» **WORK INSTRUCTION**
Only the lines holding "Task" are wanted; find them in the listing and return each one.

================================

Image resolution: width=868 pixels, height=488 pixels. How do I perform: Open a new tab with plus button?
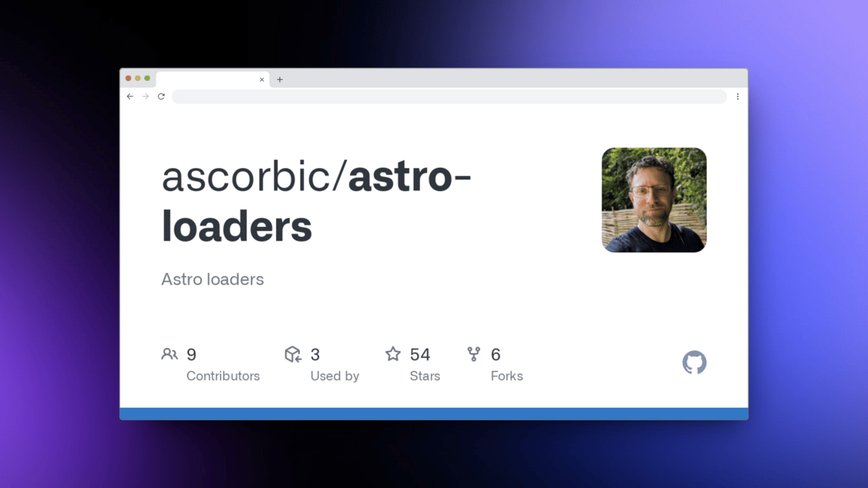pyautogui.click(x=280, y=80)
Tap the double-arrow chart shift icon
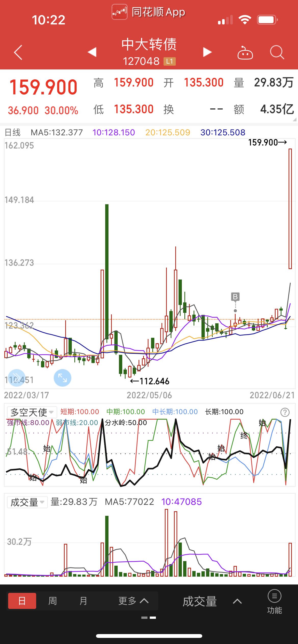The width and height of the screenshot is (298, 644). 17,378
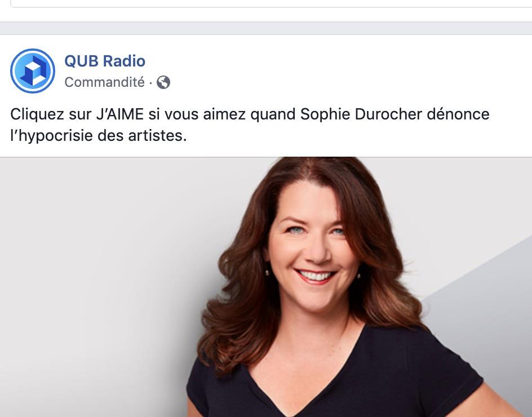Click the empty gray area left of woman
The image size is (532, 417).
click(102, 289)

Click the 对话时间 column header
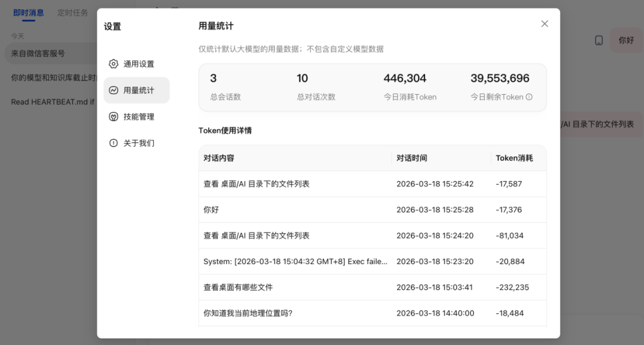coord(411,158)
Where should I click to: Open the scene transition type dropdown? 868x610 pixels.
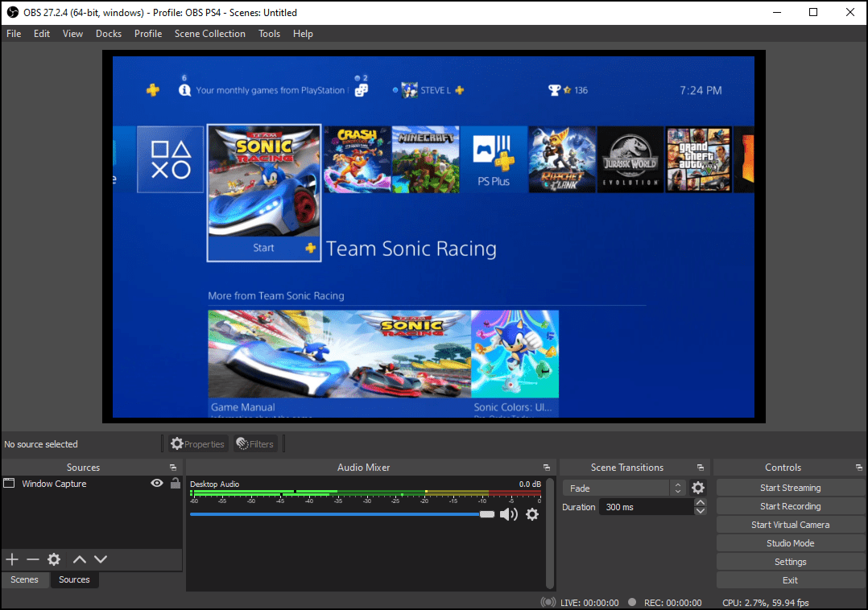[x=616, y=487]
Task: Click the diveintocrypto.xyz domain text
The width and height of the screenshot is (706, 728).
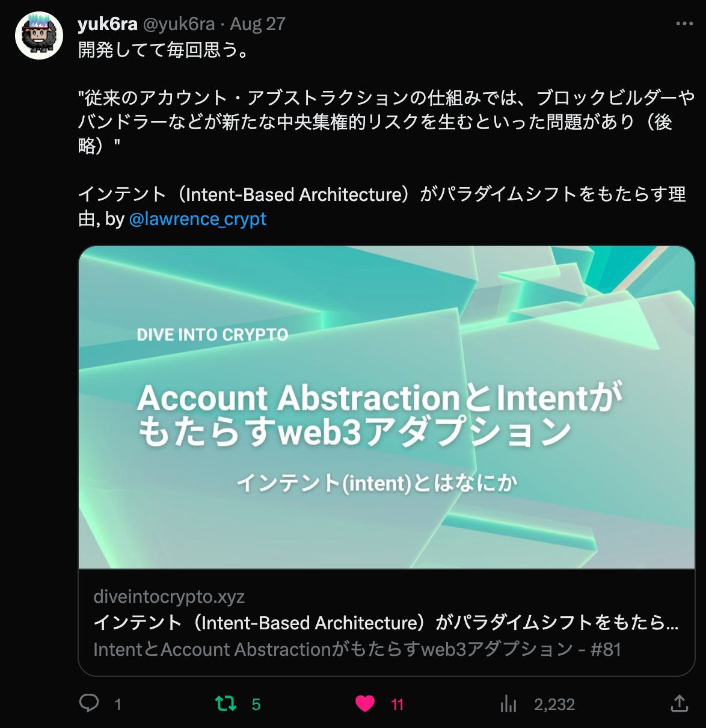Action: [x=169, y=597]
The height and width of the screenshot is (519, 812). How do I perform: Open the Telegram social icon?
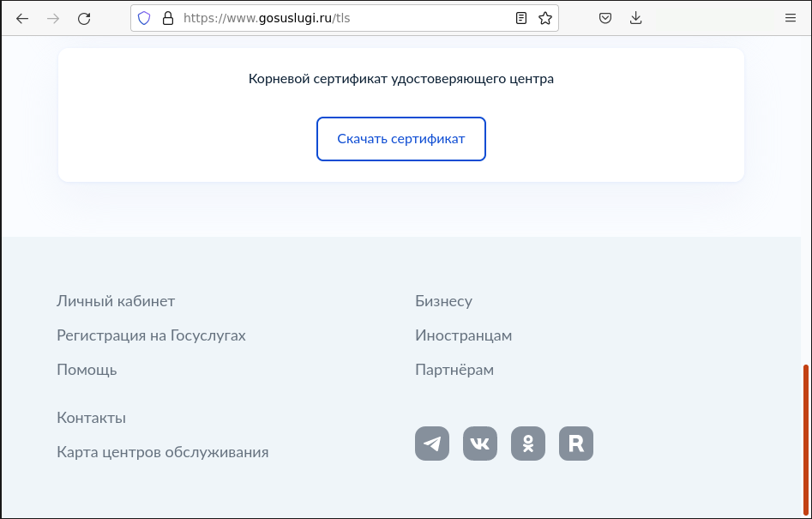click(432, 444)
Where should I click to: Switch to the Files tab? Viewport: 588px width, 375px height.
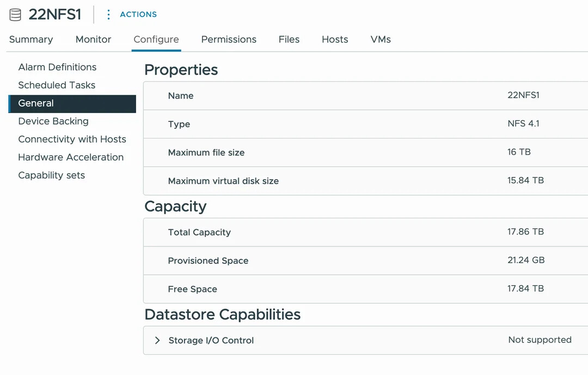pyautogui.click(x=289, y=40)
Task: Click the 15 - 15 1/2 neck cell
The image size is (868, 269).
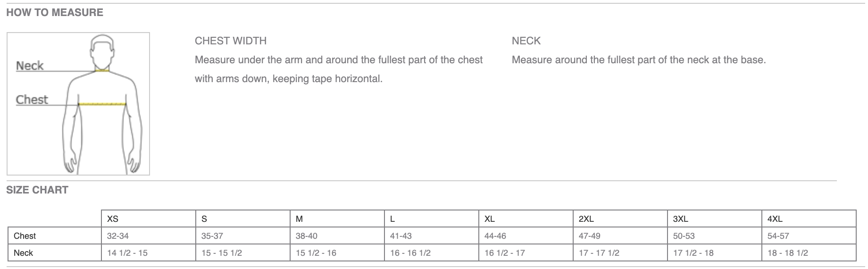Action: coord(222,253)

================================

» **WRITTEN ANSWER**
Task: Click the diveintocrypto.xyz domain text
Task: Click the 15 - 15 1/2 neck cell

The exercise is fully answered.